Yew stayed outside the paddock door. Rupe’s horse had a reputation for kicking. He’d broke Rupe’s hip once, and it never did heal right. “Hear the Big Man’s gone AWOL.”
Rupe set down his brush, limped over to where a pitchfork lay in the hay, started mucking the stall. Yew wrinkled his oversized, oversensitive nose. “What’s it to you?”
“I’ve been asked to look into it,” Yew said. He didn’t mention the Misses, but Rupe seemed to know anyway.
“So, she put you on the case,” Rupe said. “She’s always been kind of sweet on you.”
Yew blushed at the suggestion. “This is strictly business,” He said.
“You think I had something to do with it?”
“If something happened to him, you’d be next in line for the job. You are his companion after all. You know the ropes.”

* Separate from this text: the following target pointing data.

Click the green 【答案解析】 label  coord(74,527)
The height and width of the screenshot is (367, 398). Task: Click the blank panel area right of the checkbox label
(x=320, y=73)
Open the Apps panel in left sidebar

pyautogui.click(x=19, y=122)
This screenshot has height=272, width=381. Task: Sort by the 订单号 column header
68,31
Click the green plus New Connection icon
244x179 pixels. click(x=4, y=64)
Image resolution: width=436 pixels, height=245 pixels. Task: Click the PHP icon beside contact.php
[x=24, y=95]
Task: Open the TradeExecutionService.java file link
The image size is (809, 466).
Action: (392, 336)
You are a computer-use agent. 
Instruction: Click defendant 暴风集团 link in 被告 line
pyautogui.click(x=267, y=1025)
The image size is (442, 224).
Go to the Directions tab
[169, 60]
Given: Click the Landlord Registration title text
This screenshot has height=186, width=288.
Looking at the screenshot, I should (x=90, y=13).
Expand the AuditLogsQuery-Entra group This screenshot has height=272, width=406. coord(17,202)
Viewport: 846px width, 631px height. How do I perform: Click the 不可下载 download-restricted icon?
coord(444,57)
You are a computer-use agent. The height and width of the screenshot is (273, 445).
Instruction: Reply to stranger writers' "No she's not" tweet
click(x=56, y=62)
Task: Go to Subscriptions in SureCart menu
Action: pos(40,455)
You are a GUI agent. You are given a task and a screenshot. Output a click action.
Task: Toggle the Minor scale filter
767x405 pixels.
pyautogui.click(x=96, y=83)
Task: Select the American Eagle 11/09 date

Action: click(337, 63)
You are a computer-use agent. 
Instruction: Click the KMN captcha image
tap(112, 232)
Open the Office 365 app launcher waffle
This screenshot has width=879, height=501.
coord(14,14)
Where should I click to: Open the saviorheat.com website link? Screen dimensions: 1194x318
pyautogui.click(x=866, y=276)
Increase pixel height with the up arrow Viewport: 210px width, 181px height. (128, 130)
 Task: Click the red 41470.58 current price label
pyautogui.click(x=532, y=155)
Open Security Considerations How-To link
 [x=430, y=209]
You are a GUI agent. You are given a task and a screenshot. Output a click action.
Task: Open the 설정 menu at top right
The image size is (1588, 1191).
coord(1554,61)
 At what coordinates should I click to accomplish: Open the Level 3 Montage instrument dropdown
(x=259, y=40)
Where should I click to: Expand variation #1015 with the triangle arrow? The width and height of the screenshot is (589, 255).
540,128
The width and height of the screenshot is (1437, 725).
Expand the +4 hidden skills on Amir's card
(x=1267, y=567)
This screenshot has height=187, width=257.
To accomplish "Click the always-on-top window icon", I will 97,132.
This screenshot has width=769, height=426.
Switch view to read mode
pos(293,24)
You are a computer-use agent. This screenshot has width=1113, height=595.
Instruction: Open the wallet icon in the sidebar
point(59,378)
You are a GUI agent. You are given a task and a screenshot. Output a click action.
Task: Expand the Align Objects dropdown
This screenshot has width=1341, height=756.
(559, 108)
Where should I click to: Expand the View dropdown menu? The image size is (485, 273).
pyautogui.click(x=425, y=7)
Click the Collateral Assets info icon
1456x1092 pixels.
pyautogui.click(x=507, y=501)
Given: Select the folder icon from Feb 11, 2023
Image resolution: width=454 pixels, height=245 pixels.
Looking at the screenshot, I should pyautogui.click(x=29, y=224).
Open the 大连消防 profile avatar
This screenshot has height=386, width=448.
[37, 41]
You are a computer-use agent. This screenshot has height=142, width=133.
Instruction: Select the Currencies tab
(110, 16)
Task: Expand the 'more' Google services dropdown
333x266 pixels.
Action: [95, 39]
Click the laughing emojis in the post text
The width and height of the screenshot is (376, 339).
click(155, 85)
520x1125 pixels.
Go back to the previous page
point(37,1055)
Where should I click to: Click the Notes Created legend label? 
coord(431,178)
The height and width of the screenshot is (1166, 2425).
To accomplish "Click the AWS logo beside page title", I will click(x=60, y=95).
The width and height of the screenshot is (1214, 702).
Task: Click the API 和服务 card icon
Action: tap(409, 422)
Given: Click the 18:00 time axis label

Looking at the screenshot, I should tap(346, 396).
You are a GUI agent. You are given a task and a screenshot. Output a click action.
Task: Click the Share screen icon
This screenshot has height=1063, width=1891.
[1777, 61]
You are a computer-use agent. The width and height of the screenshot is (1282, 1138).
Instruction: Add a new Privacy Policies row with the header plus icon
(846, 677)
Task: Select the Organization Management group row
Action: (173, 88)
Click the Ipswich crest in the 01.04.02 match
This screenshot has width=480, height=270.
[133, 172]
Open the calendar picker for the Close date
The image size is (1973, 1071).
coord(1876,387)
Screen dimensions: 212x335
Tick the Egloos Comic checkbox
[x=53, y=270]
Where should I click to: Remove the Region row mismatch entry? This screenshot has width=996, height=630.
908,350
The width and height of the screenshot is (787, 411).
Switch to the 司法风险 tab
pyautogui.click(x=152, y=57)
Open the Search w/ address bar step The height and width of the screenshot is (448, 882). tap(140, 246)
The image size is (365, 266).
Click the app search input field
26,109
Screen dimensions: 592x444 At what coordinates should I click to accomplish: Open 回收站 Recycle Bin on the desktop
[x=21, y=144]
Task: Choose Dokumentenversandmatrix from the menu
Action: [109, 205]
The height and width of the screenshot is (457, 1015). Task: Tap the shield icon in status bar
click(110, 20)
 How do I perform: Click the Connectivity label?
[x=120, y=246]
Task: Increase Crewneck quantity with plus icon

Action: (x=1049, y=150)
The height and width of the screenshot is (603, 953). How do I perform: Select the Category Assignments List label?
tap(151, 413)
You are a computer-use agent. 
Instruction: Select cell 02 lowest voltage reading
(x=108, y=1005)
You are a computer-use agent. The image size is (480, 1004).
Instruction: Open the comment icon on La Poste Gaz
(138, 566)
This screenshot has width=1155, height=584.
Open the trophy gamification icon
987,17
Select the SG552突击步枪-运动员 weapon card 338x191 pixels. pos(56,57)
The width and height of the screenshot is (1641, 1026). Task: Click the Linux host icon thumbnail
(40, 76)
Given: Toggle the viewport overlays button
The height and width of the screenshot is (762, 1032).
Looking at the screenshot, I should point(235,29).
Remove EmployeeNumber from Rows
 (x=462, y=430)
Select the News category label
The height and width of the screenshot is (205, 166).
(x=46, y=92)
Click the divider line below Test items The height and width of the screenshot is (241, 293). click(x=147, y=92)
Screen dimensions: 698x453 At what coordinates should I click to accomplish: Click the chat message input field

Rupe tossed some manure in Yew’s direction, a bit splattered on his waistcoat. “You think I want that job? All those selfish brats who already have too much asking for more? Spending all night half-frozen in a sleigh, risking slipping off an icy roof or getting stuck in a chimney at every stop? Not for me. I’ll take the rotten kids any day. Give them a lump of coal and let them think themselves lucky I didn’t hit them with my sack.”
“But he gets all the kudos for being nice. While you, you get the bad rep of being the villain.”
“Being the villain isn’t all bad. Nobody expects much of you.”
Yew only half-believed him. The Big Man had adopted Rupe when he was just a boy, raised him to be his assistant, to take over the family business someday. Rumor had it, Rupe was getting impatient. Yew watched Rupe finish mucking the stall, not saying a word. He had learned that people sometimes started talking just to break the silence.
“You still here?” Rupe put down the pitchfork, took up his staff and sack. “Well, me and Halifax here, we’ve been gone the past few days. Gathering rocks in case the coal runs out. Kids are worse than ever these days. You can ask him if you don’t believe me.”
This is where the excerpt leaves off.